Extrait:
Moonrise kingdom,

film de Wes Anderson (2012)



Avis général : 7.5/10
:-) C'est frais, émouvant, prenant, sacrément bien joué et réglé comme du papier à musique.
:-( La mise en place un peu poussive.

Chaque année, au mois de mai, le cinéphile affligé par l'inanité des sorties en salles depuis le Noël précédent, voit une lueur d'espoir poindre à l'horizon : le festival de Cannes approche, et avec lui la perspective de voir un ou deux films intéressants. En plus, cette année, l'ouverture tombe sur une semaine où j'ai du temps libre, je vais pouvoir profiter des premières sorties. Alors, ça commence par quoi ? Wes Anderson. Aïe. Ma seule tentative le concernant est une Vie aquatique qui m'a laissé de douloureux souvenirs et des fourmis dans les jambes chaque fois que je vois son nom sur une affiche. En même temps, à l'époque, Jicibi le grand (un ancien condisciple qui fait désormais une thèse sur l'esthétique du détail au cinéma, spécialiste de Chris Marker de surcroit, on a des références sérieuses sur ce site !) m'avais assuré que je faisais erreur et qu'il ne fallait pas jeter Anderson à la poubelle. Eh bien, allons-y, laissons-lui une seconde chance.

Sur une île perdue vont se croiser les destins de quelques personnages hauts en couleur : la famille Bishop, avec son père un peu fêlé, sa mère qui se tape en douce le flic benêt du coin, et sa tribu dont l'aînée est censée avoir un petit grain, et s'enfuit sans crier gare avec un scout qui vient de déserter son camp, ledit camp étant tenu de main de maitre (ou pas) par un prof de maths grotesque. Bref, tout le monde se lance à la recher du couple de fugitifs, qui découvrent à douze ans le grand amour.

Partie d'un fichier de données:

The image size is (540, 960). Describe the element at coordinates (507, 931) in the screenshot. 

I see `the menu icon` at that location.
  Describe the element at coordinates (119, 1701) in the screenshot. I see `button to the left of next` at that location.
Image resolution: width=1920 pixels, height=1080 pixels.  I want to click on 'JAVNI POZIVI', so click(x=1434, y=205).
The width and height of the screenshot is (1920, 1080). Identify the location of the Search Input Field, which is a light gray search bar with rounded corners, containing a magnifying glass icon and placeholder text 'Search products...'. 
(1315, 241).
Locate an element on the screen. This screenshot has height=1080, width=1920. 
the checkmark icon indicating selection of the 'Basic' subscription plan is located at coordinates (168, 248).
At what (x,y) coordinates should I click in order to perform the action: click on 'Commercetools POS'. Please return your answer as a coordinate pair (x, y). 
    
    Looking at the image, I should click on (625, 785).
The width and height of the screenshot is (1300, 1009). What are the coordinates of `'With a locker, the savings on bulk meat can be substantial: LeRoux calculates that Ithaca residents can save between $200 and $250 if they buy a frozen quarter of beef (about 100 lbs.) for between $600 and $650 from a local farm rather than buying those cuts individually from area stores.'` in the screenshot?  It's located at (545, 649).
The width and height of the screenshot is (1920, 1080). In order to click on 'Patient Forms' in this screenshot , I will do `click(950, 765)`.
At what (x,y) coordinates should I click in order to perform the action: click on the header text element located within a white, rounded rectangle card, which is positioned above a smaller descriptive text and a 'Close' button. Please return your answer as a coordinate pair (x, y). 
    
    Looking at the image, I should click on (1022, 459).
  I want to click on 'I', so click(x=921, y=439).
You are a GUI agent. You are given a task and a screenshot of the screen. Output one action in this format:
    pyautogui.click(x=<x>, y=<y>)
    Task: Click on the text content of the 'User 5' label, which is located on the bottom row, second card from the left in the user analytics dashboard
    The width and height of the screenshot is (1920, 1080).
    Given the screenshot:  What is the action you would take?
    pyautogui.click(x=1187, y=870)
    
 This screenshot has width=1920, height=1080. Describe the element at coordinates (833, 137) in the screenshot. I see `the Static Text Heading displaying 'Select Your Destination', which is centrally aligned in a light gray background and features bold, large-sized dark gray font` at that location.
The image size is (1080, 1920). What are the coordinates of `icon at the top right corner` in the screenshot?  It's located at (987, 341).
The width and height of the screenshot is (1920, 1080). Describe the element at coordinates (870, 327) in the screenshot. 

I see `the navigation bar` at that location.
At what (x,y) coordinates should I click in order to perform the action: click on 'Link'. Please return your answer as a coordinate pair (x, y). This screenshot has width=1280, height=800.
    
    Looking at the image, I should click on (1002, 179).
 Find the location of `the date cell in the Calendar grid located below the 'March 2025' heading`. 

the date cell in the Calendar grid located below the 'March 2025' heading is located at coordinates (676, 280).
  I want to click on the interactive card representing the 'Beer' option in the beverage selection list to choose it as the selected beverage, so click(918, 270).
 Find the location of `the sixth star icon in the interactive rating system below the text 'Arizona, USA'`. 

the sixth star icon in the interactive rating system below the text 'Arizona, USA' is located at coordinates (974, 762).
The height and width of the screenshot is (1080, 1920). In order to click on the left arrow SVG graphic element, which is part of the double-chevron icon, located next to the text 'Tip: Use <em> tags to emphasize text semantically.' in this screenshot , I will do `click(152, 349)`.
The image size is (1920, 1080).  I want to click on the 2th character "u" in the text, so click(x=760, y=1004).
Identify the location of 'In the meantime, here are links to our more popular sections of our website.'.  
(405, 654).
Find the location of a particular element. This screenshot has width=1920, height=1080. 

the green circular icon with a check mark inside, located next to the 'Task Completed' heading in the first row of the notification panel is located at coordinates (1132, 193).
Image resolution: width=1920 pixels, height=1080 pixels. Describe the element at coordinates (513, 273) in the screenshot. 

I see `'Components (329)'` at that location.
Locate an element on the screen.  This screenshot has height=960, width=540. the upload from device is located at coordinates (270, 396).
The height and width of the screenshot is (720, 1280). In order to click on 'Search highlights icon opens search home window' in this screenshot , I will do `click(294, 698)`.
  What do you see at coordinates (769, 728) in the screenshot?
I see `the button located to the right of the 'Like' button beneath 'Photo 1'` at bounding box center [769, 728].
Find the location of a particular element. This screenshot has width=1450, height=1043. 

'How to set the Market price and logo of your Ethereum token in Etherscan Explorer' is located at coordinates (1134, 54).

Consignes:
(1) Réécrivez en tableau Markdown les entrées, de la toute première ligne jusqu'à la ligne contenant « so click(x=1434, y=205). » comprise, avec une colonne Num pour le numéro de ligne et une colonne Contenu pour la ligne, sans les lignes vides.
(2) Poursuivez la critique de Moonrise Kingdom à partir de l'endroit où elle s'arrête.
La critique et les entrées sont deux documents indépendants l'un de l'autre.

Corrigé:
(1)
| Num | Contenu |
|---|---|
| 1 | The image size is (540, 960). Describe the element at coordinates (507, 931) in the screenshot.  |
| 2 | I see `the menu icon` at that location. |
| 3 |   Describe the element at coordinates (119, 1701) in the screenshot. I see `button to the left of next` at that location. |
| 4 | Image resolution: width=1920 pixels, height=1080 pixels.  I want to click on 'JAVNI POZIVI', so click(x=1434, y=205). |

(2)
Les préjugés étant redoutables, et le début du film un peu lent, je me suis dit pendant une petite demi-heure que j'allais encore m'emmerder, et qu'Anderson allait m'agacer avec son maniérisme. Il faut dire qu'il a son style bien à lui, fait de rigueur presque géométrique (le coup du prof de maths n'est sûrement pas un hasard !), ses couleurs pastel (ça j'aime bien), ses dialogues parfois à la limite de l'absurde, et ses travellings pas très conventionnels. L'ouverture du film, présentant la famille Bishop, est ainsi un monument d'incongruïté cinématographique, qui en laissera plus d'un perplexe. En ce qui me concerne, c'est l'utilisation de la musique de Britten qui a sauvé la séquence.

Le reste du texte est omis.